#### [What is being asked]
In the interview below, shorten Richard Hell's answer beginning "No, I don't plan to" to two or three brief sentences that keep its main facts.

#### [Article]
-- -- --

Gerry Visco: Richard, your book is brilliant. It’s really beautifully written. This is the paperback edition. You ended the autobiography in 1984. Do you have plans to do another one?

Richard Hell: No, I don’t plan to. 1984 is what — 30 years ago? I figured I needed that much of a buffer before I could be candid about people and the events. I don’t think it’s too likely I’ll do another. In 30 years I’ll be in my nineties, so I don’t think there’s much chance at all I’ll do a follow-up.

GV: Have you felt within the last year after having published the book, has there been a reaction from the people that you know? Has there been any fallout or anything?

RH: Well, many of them are dead.

GV: That does make it a lot easier.

-- -- --

#### [Listing]

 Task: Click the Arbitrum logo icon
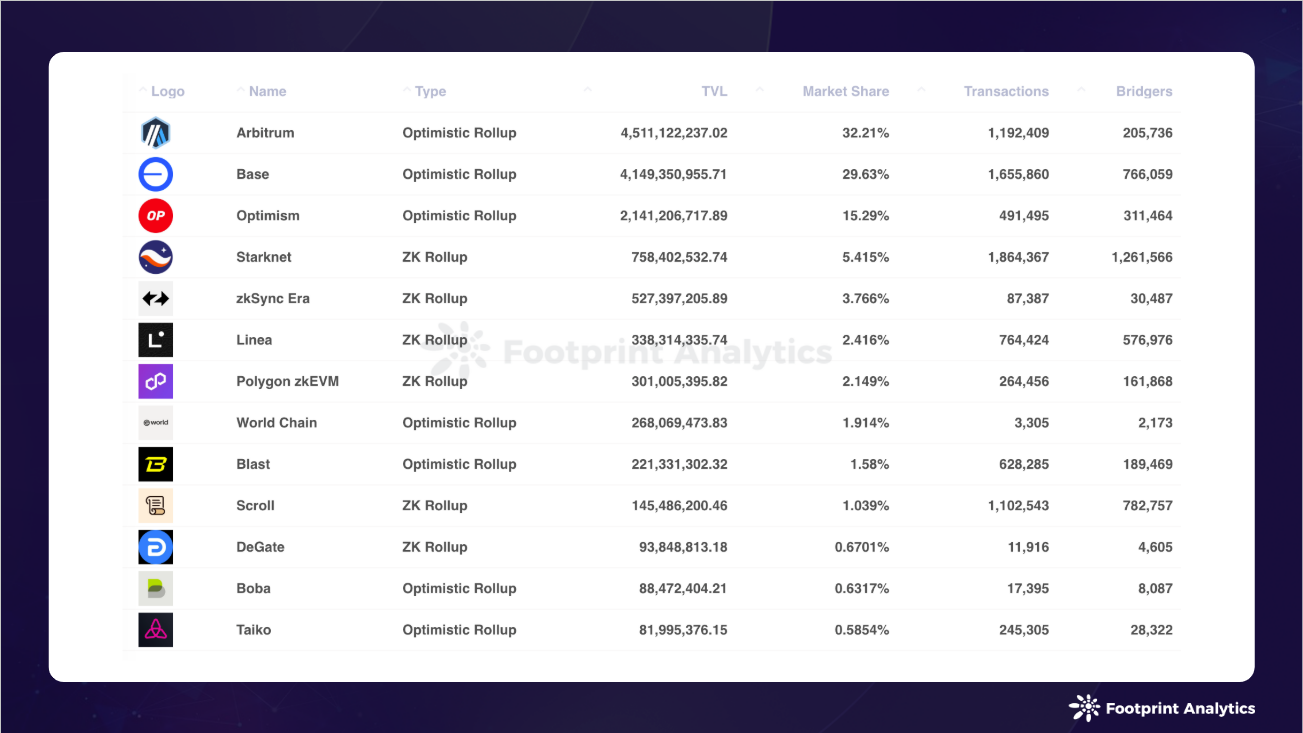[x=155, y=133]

-- -- --

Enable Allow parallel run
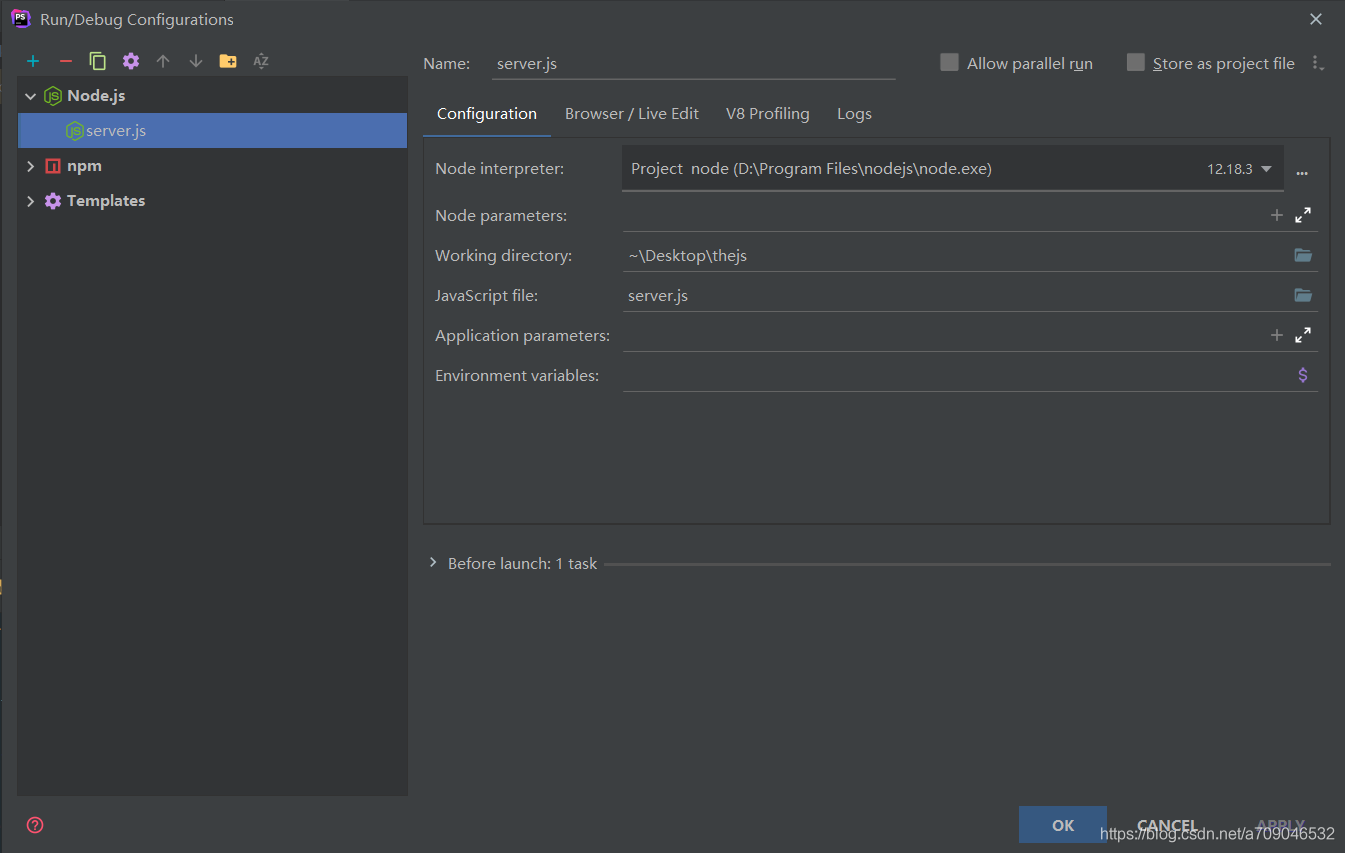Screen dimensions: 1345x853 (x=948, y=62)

-- -- --

#### [Result]
He doesn't plan to write another autobiography. He ended it in 1984, about 30 years earlier, because he felt he needed that much distance before he could be candid about people and events. Thirty more years would put him in his nineties, so a follow-up is very unlikely.